The deactivation mechanism terminates the current sub-process instance under specific circumstances. It could be either when it receives a signal or when a condition becomes true.

We will use a Signal: To the Task in the step process, we will attach an interrupting Catch Signal Intermediate Event. It will wait for the Task to throw a Signal: when this happens, the Signal Intermediate Event will be activated and the Task deactivated. The execution will take the outgoing flow of the event, which will enter a No Exit End Event. The end event will terminate the sub-process instance without letting the subprocess produce a token: this will prevent the parent process from continuing its execution.

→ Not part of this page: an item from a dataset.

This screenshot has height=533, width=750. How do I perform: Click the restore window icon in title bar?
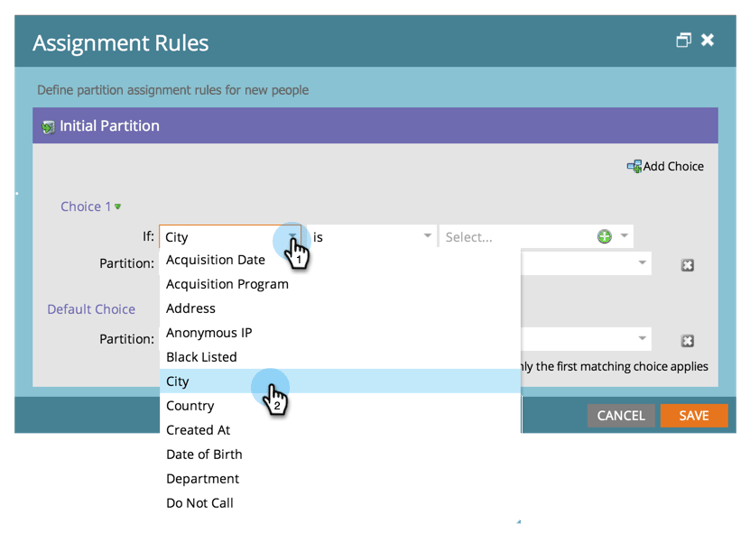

To design the deactivation mechanism, do the following:

1. Adapt the Task in the step process so it throws a Signal; for example, if you are using a User task, add to its form a Deactivate button, which calls sendSignal(false, {thisModelInstance()}, "deactivate") when clicked.
2. Adapt the step so it finishes when it receives a Signal:
   1. Add an interrupting Intermediate Catch Signal Event to the boundary of the Task.
   2. Set the filter to { r:Object -> true}) so it catches any Signal.

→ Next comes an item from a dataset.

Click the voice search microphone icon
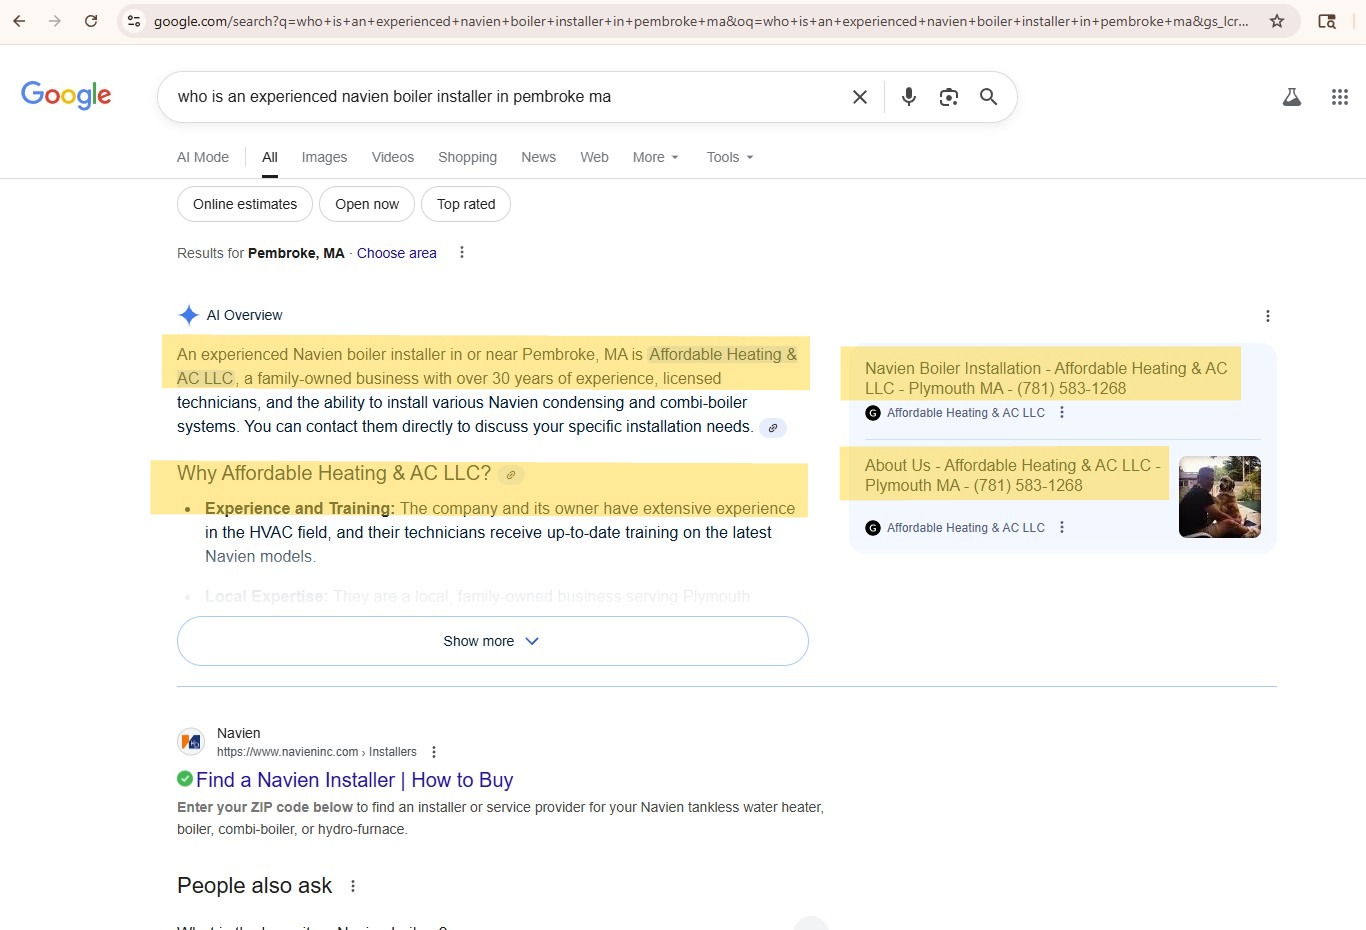The width and height of the screenshot is (1366, 930). point(908,97)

   3. Connect the event to a No Exit End Event:

      The No Exit End event ends the execution flow of the reusable sub-process just like Simple End Event. Unlike Simple End Event, it prevents the execution to continue out of the Subprocess: The Subprocess does not produce a token.

      

3. In the flow process, change the Reusable Subprocesses to Inline Event Subprocess.

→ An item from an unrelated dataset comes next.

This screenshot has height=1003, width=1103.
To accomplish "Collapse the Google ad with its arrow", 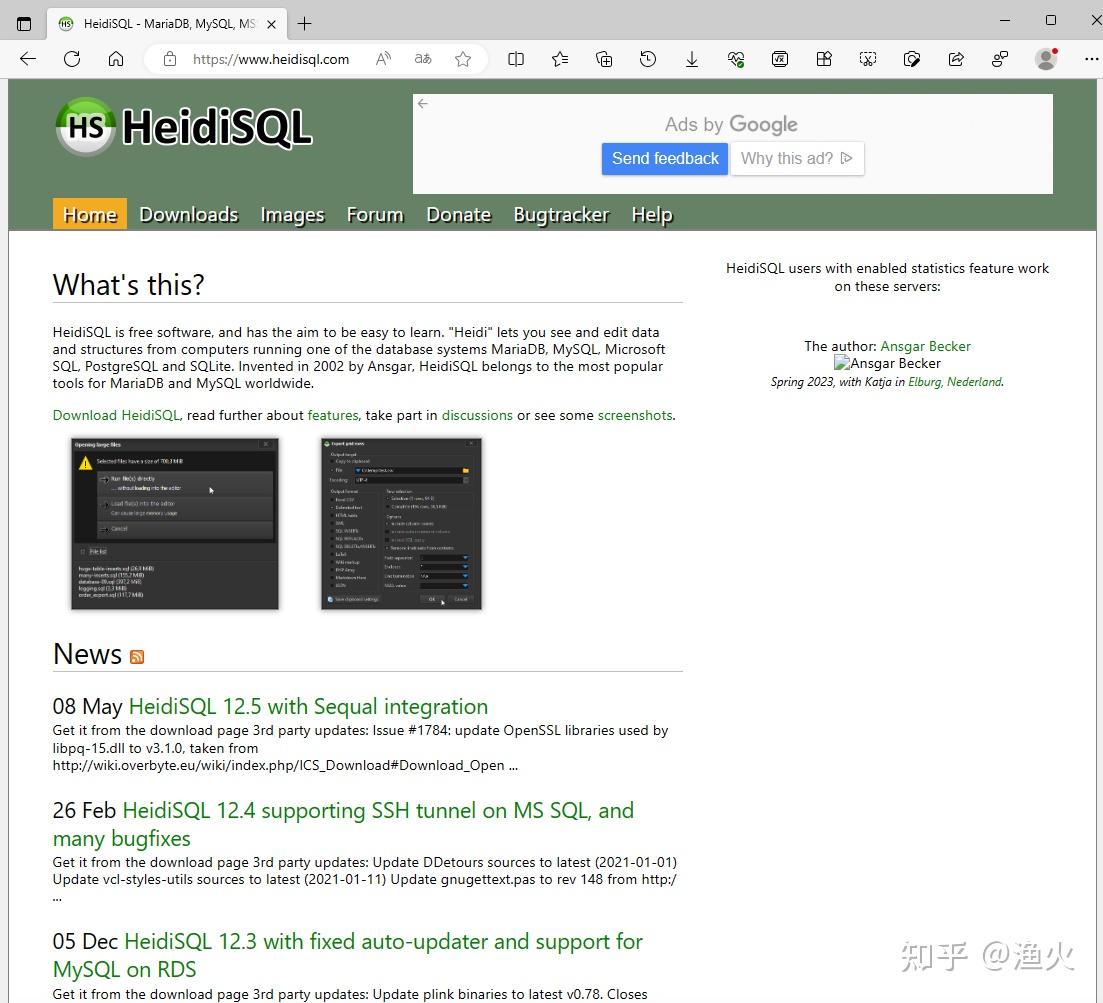I will point(421,103).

   Inline Event Subprocesses are considered a part of the parent process, that is, the flow process. They are instantiated as process instances while non-inline-event subprocesses create subprocess instances. Only Inline Event Subprocesses can finish with a No Exit Event.

   
4. Run the model and deactivate it in one of the steps.
   

   Model instance deactivated in the first subprocess. The diagram with the activity deactivated by the Catch Signal Event is below.

Summary

You have implemented the following behavior:

1. The User Task or another Activity of the step process can throw a Signal.
2. When this happens, the Catch Signal Intermediate Event catches the signal and terminates the Activity.
3. The outgoing flow of the Catch Signal Intermediate Event is taken.
4. The No Exit Event end is executed: The step subprocess instance finishes.
5. The flow process instance finishes since no sub-process instance is running.
6. The model instance is deactivated.

Activation

The model can now omit already performed Activities and deactivate their step processes. Now you need to let the flow process activate the correct step when another step is deactivated. You will pass the information to the step process as a parameter in the deactivation Signal:

1. Add the id Integer parameter to step so you can identify the step to activate. The parameter will be populated by the flow process depending on the position of the Reusable Process in the flow and hold the step that should be activated upon deactivation.
   
2. Add the information on which step should be activated upon deactivation to the deactivation Signal you are sending from your Task:

   sendSignal(false, {thisModelInstance()}, goto)`

   If you are using a User Task as your activity, rename the Deactivate button to Go To Activity and navigate away from the to-do, when the user clicks it so the user is not stuck on a page with the to-do of the deactivated task.

3. Still in the step process, add the Signal Start Event

   Since step is an Inline Event Subprocess, all Signal Start Events in all steps will be listening for a Signal and can be activated when a Signal is received.

4. Define the Signal Start Event filter so the step process is activated only if its id parameter set by flow matches the goto parameter sent in the Signal: { activateStep:Integer -> activateStep == id }
   
5. In the flow process, add the id parameter value to the reusable sub-processes and the goto parameter.
   
6. Run the model.
   
   Points to Consider

• Typically, you will skip to a step based on input provided by a user in a to-do: in such a case, you will need to adapt the respective form so it passes the go-to data: a listener could send the signal with a goto value from an input field.